*Work to complete:*
Your answer is a copy of every line in the records where "agent" appears.

-- Opening Marker --

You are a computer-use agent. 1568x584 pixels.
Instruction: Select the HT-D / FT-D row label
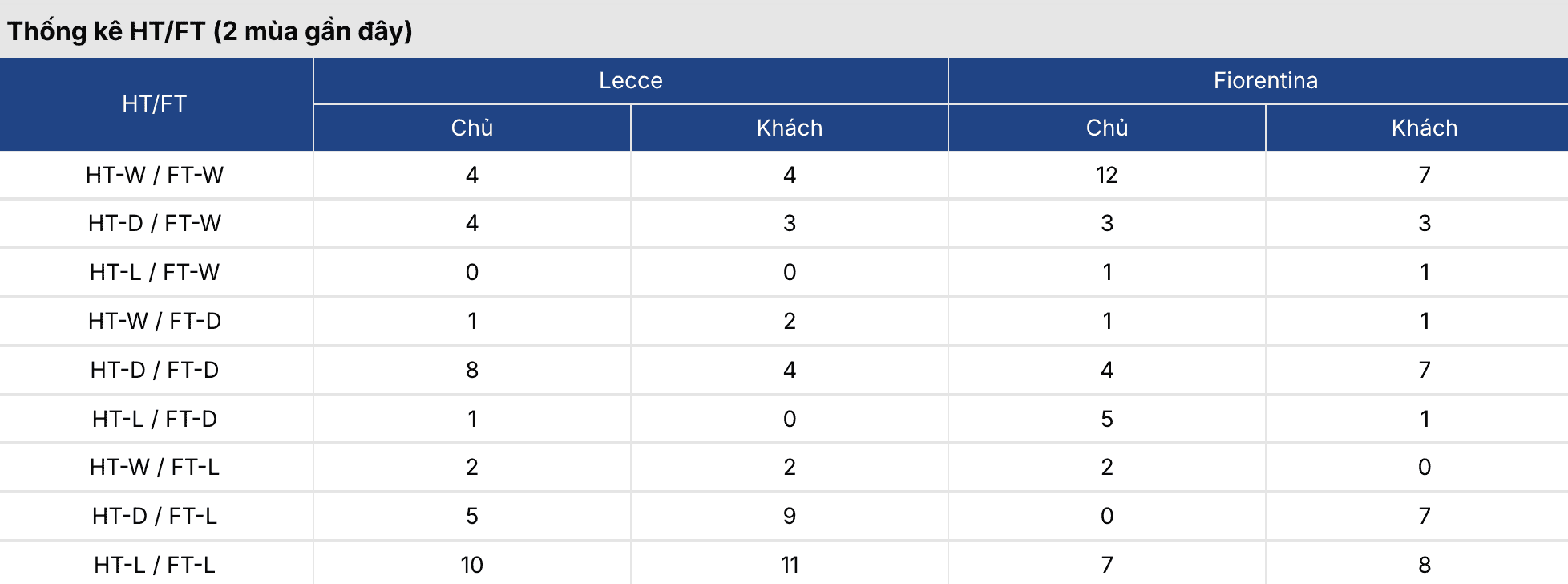(x=155, y=370)
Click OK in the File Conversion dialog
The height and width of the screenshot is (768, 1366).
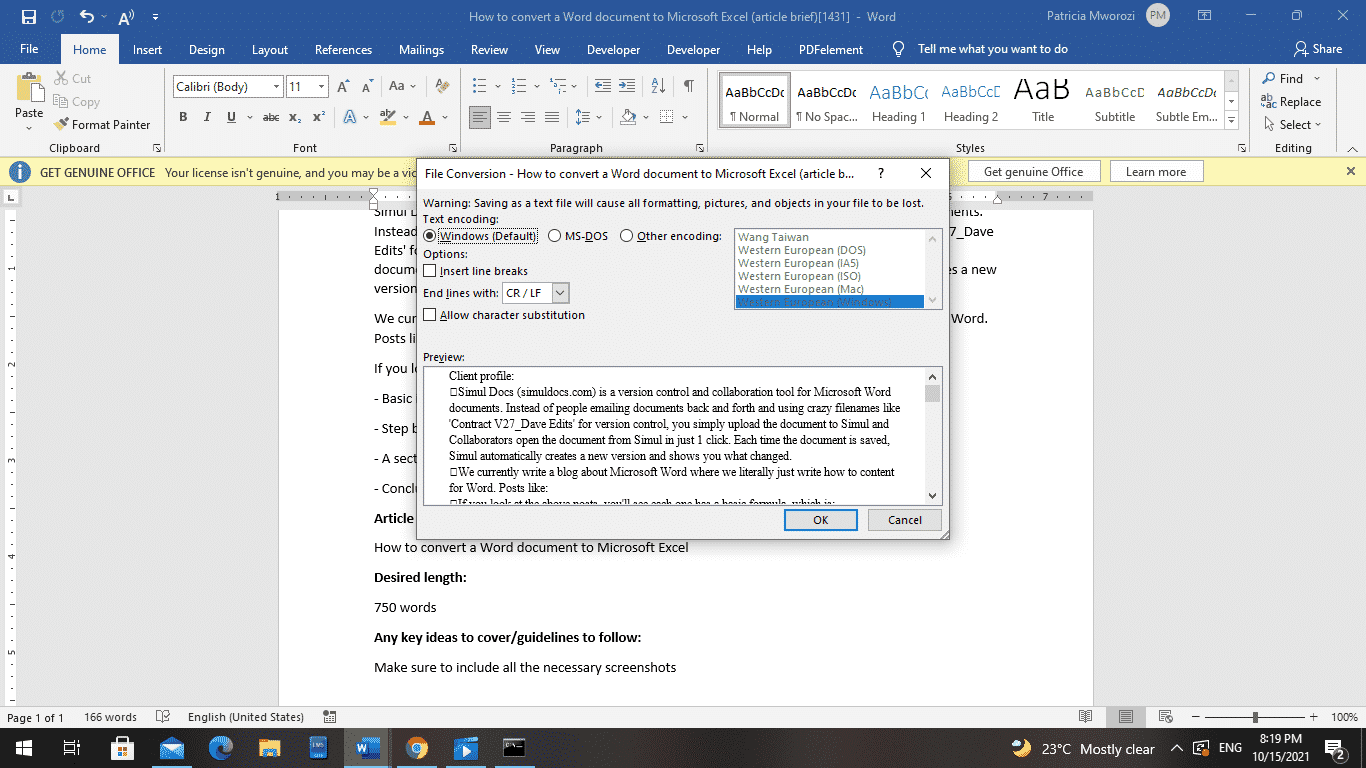click(x=820, y=519)
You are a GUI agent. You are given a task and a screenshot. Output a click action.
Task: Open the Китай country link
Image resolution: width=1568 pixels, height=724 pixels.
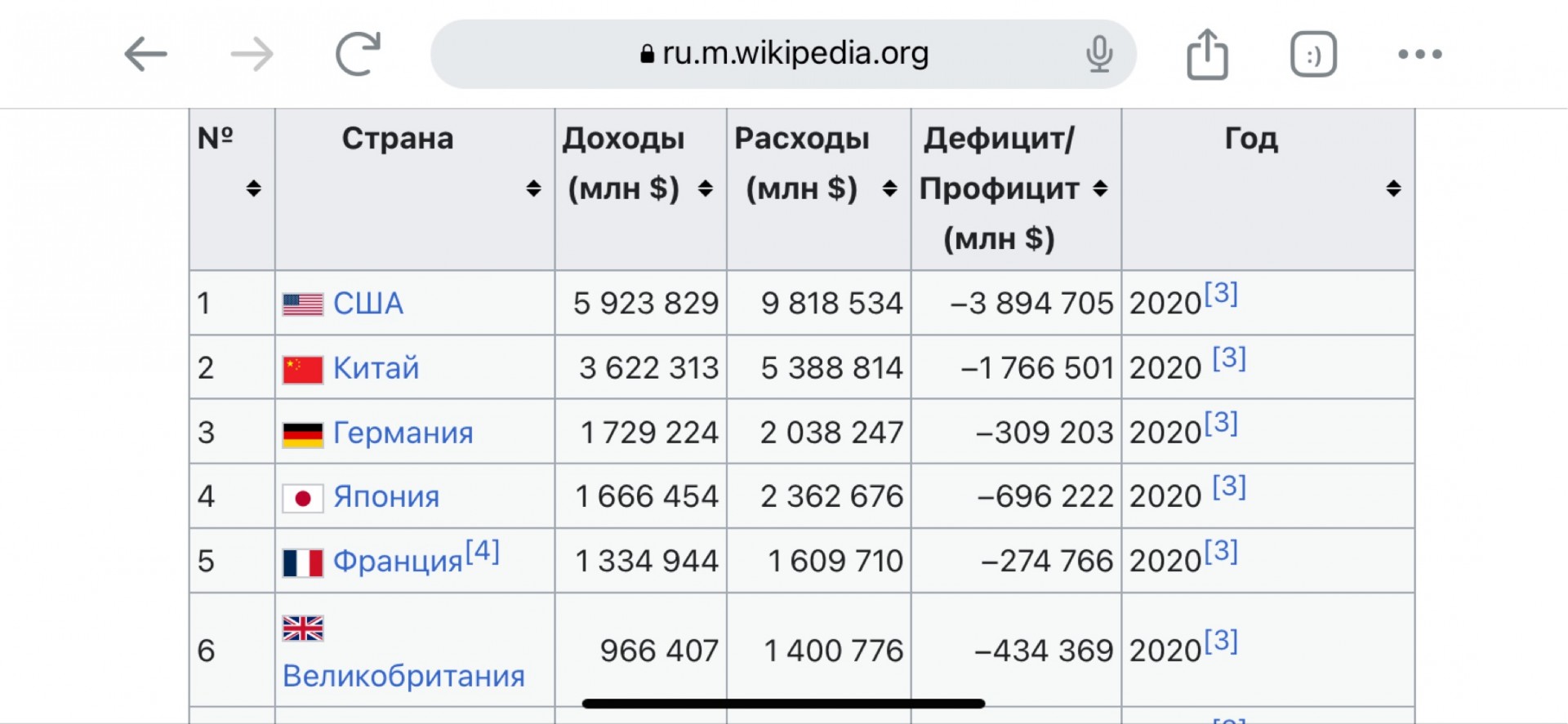point(376,368)

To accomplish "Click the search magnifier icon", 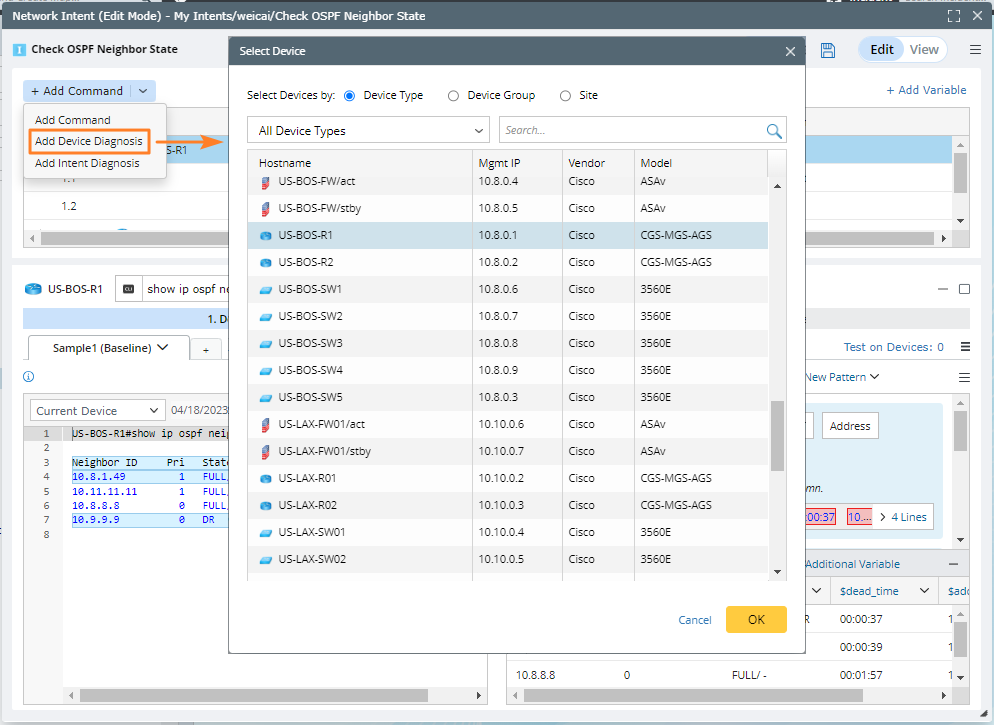I will (773, 131).
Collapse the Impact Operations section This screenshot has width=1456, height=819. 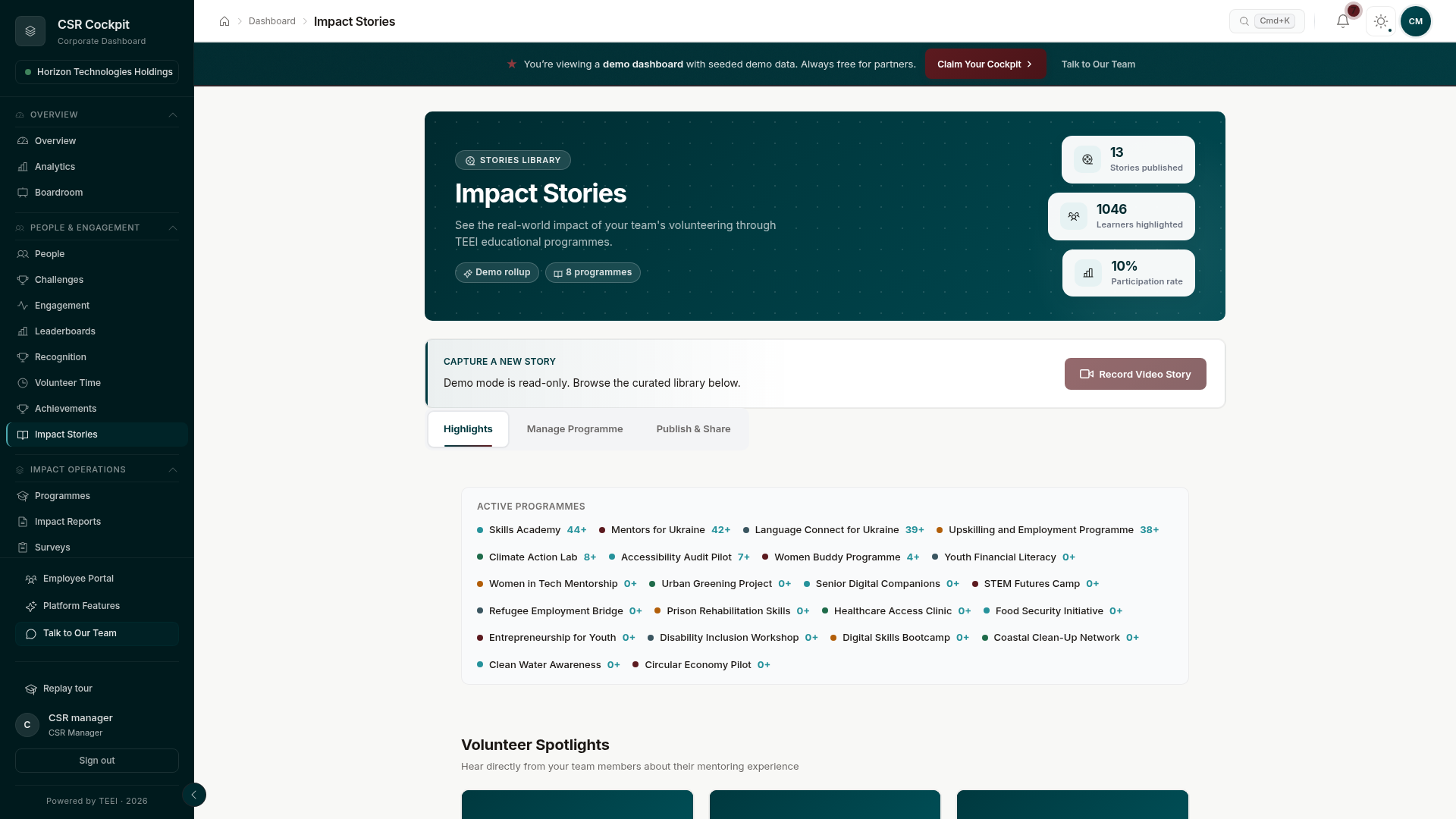[x=173, y=470]
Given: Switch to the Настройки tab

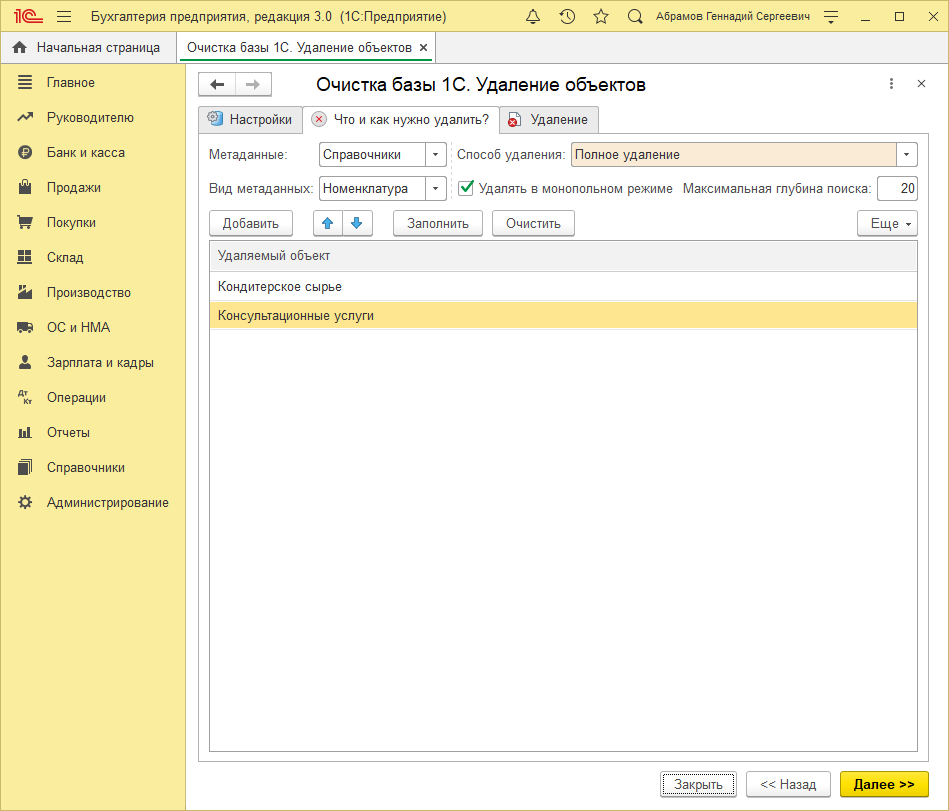Looking at the screenshot, I should [250, 119].
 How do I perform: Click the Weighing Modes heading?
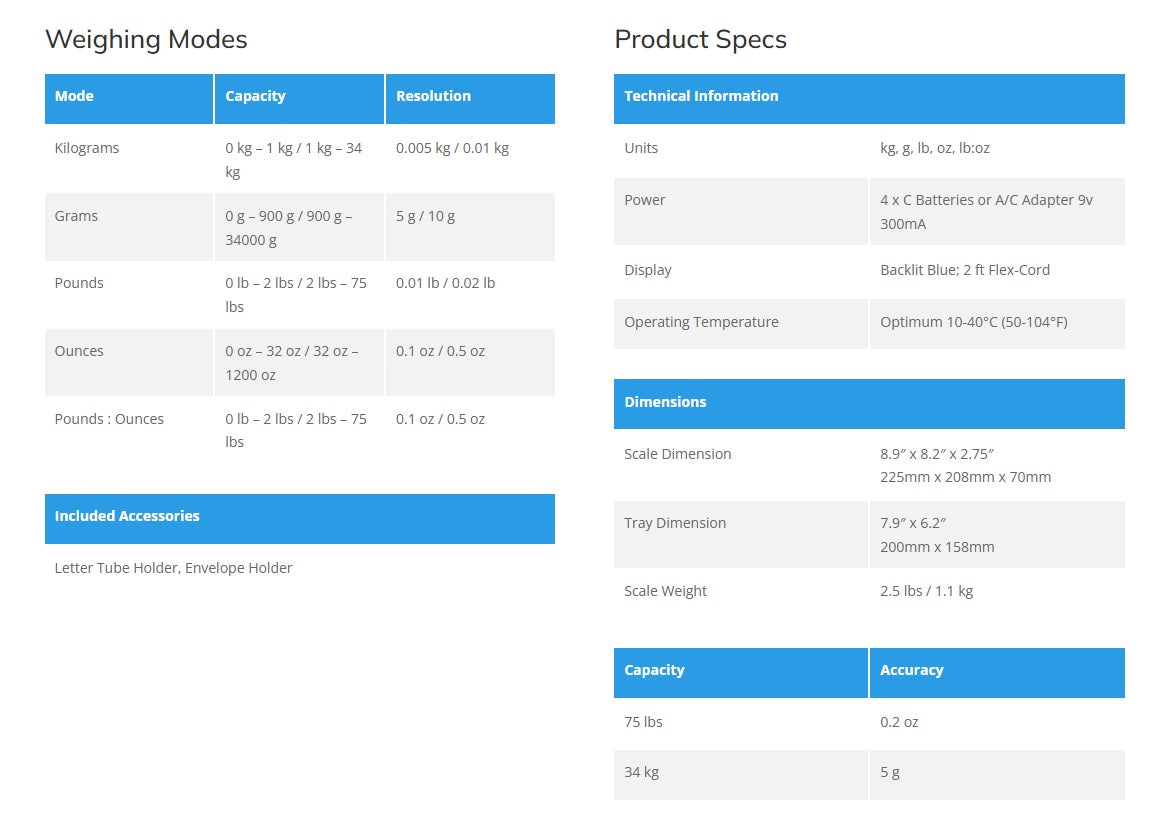tap(146, 39)
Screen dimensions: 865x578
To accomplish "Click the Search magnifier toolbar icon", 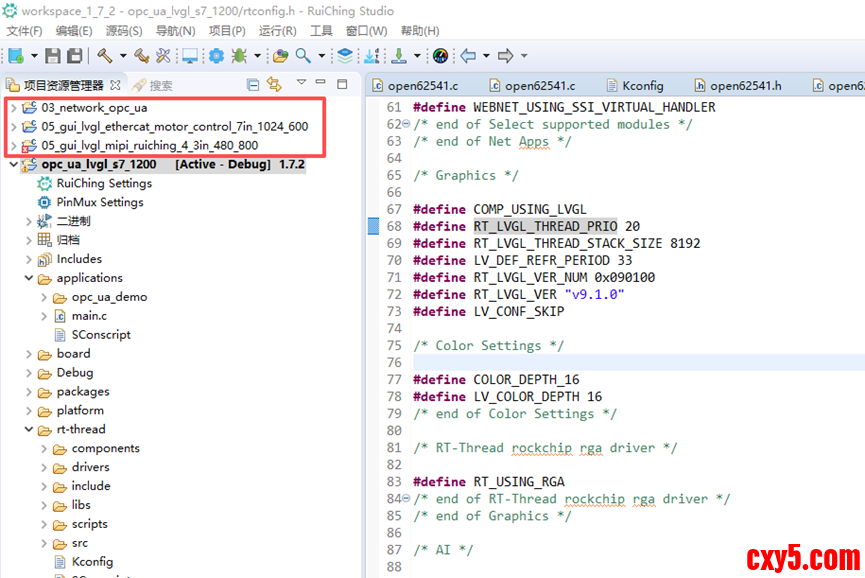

-- Closing Marker --

*Response area:*
You are a computer-use agent. 1568x584 pixels.
You are a GUI agent. You are given a task and a screenshot. Output a click action.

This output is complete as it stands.